Erzurum Teknik Üniversitesi (ETÜ) Edebiyat Fakültesi ve öğrenci topluluklarından Türkoloji Kulübü iş birliğiyle “Dirilişin Edibi Sezai Karakoç” Konferansı düzenlendi.
Son dönem Türk edebiyatının önemli yazar, şair ve düşünürlerinden olan Sezai Karakoç’u anmak ve düşünce dünyasını anlamak amacıyla düzenlenen programa ETÜ Rektörü Prof. Dr. Bülent Çakmak, Edebiyat Fakültesi Dekanı Prof. Dr. Murat Kacıroğlu, akademisyenler ve çok sayıda öğrenci katıldı.
Prof. Dr.
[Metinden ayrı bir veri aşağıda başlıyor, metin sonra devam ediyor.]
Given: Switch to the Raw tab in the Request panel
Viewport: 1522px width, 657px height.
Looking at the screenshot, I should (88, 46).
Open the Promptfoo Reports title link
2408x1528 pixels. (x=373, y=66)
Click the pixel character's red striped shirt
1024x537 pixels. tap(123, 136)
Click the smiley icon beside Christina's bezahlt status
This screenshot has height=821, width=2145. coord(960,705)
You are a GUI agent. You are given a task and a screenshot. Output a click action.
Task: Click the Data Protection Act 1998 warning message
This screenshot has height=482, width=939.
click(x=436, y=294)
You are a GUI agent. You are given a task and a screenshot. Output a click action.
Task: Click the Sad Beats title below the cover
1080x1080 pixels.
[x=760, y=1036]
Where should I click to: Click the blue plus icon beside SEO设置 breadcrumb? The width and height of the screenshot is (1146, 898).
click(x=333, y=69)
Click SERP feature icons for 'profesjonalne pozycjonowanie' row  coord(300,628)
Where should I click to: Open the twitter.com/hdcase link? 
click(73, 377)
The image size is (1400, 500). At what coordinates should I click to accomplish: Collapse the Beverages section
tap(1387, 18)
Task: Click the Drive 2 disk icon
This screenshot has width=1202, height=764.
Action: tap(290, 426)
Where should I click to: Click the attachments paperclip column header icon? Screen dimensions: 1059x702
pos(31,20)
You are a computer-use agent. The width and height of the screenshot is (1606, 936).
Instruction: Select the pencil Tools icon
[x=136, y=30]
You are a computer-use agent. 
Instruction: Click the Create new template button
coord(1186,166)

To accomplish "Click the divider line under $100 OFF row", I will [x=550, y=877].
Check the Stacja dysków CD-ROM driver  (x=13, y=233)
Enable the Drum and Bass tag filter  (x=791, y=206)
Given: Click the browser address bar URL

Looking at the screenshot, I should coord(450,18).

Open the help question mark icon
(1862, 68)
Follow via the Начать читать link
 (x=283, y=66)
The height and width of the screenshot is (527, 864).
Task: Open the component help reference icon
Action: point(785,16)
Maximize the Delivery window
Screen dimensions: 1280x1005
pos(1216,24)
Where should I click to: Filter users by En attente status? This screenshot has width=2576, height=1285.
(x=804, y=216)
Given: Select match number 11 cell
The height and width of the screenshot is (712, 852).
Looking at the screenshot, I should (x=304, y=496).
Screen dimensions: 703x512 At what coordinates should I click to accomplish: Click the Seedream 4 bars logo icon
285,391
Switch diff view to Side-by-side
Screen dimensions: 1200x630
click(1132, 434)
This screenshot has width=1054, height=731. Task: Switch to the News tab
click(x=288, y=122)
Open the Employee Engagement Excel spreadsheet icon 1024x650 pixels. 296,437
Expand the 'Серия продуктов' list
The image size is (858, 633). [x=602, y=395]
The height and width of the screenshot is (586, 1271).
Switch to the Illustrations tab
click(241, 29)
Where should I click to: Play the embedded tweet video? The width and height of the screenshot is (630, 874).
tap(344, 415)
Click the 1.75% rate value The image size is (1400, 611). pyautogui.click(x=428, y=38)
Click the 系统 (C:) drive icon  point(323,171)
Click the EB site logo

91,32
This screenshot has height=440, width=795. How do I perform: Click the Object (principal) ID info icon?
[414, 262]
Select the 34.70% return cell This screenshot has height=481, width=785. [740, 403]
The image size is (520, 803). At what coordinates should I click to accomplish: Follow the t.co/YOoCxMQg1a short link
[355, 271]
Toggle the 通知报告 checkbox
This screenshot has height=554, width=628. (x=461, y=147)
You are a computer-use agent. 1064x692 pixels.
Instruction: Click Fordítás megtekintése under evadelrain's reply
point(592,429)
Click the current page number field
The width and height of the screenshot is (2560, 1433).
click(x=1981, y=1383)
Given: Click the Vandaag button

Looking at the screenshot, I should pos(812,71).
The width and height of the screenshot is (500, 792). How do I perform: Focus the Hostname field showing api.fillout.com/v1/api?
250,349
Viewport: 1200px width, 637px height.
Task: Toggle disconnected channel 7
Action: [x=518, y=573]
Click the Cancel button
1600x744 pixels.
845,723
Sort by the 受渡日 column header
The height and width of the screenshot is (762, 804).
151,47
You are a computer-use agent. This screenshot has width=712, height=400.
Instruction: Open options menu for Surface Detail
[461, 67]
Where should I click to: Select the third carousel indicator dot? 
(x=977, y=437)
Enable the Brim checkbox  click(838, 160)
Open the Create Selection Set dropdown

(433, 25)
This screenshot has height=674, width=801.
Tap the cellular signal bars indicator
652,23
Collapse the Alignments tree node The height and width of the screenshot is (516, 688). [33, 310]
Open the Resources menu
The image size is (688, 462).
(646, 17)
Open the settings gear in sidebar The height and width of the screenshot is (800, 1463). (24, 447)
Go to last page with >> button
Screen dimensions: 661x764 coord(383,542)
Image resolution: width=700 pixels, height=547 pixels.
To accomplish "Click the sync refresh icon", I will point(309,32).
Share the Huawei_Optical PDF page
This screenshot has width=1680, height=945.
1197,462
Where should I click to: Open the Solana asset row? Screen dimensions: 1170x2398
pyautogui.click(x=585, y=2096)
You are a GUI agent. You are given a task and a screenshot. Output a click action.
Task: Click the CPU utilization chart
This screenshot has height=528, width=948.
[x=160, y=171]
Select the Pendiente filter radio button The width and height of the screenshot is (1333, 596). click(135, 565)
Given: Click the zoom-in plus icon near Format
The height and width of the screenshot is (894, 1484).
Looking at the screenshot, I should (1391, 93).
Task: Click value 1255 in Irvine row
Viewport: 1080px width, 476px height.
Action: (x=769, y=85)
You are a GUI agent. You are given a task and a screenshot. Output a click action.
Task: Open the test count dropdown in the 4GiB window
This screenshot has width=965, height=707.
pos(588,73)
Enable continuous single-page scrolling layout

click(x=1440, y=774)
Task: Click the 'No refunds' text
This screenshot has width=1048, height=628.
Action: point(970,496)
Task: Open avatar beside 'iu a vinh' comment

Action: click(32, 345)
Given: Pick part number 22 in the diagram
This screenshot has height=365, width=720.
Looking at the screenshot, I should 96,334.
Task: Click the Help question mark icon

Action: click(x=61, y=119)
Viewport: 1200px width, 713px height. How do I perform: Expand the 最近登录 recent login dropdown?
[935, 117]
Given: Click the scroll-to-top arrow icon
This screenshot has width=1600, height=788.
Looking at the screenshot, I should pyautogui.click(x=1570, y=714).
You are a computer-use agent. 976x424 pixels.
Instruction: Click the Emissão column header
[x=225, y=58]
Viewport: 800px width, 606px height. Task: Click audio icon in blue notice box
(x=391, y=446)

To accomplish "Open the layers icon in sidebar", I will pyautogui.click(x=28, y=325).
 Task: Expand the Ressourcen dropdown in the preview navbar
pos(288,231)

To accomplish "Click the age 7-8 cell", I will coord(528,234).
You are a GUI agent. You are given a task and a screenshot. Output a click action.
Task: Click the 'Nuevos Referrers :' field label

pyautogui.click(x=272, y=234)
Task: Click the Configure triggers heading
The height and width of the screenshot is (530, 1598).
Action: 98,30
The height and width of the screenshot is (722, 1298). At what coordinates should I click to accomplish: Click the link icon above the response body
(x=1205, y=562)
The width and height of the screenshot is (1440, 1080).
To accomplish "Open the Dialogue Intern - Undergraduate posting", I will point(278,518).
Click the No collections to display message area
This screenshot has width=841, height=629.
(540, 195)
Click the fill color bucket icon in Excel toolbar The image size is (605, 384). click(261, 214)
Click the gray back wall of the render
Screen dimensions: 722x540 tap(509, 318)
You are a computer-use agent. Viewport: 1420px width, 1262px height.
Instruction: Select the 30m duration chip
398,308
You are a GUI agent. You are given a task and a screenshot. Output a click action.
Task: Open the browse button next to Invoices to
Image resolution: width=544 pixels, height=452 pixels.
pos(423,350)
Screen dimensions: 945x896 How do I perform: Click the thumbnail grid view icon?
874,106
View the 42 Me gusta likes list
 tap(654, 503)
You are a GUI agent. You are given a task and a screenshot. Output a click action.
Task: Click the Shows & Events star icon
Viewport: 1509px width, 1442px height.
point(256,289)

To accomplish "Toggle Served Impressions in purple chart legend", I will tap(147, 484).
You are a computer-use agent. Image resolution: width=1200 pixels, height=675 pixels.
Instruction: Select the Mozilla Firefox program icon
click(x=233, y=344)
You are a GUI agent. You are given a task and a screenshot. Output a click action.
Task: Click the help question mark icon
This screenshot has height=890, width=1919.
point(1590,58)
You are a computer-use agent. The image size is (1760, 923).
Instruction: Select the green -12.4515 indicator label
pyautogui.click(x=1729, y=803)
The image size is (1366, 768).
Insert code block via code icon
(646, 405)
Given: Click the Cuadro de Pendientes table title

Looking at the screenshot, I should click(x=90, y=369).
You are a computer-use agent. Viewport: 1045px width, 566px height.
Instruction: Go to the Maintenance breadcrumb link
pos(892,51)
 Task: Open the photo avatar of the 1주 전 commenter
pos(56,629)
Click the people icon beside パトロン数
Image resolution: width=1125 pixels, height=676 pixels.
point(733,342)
Muammer Yaylalı Konferans Solonu’nda düzenlenen programın açılış konuşmasını yapmak üzere kürsüye çıkan Rektör Bülent Çakmak, öğrencilerin üniversite eğitimi süresince çeşitli kulüp faaliyetlerinde bulunmalarını önemsediğini ve desteklediğini dile getirerek: “Kulüp faaliyetlerini ve bu kapsamında gerçekleştirilen kültürel, sanatsal, sportif her türlü etkinliğin öğrencilerimize çok önemli katma değerler sağladığını düşünüyorum. Bu gibi etkinliklerle genç arkadaşlarımızın organizasyon yapma yeteneği, beraber çalışma kültürü önemli oranda gelişiyor. Bu anlamda burada edindikleri deneyim ve tecrübelerin mezun olduklarında ve iş hayatına atıldıklarında çok önemli yansımaları olacağına inanıyorum. Bugün edebiyatımızın çok önemli isimlerinden ve şahsiyetlerinden biri olan Sezai Karakoç’u konuşacağız. Konuşmacıları büyük bir dikkat ve ihtimamla dinleyeceğiz. Bu anlamda programın düzenlenmesinde emeği geçen hocalarımıza ve öğrencilerimize teşekkür ediyorum, hepinizi saygıyla selamlıyorum” diye konuştu.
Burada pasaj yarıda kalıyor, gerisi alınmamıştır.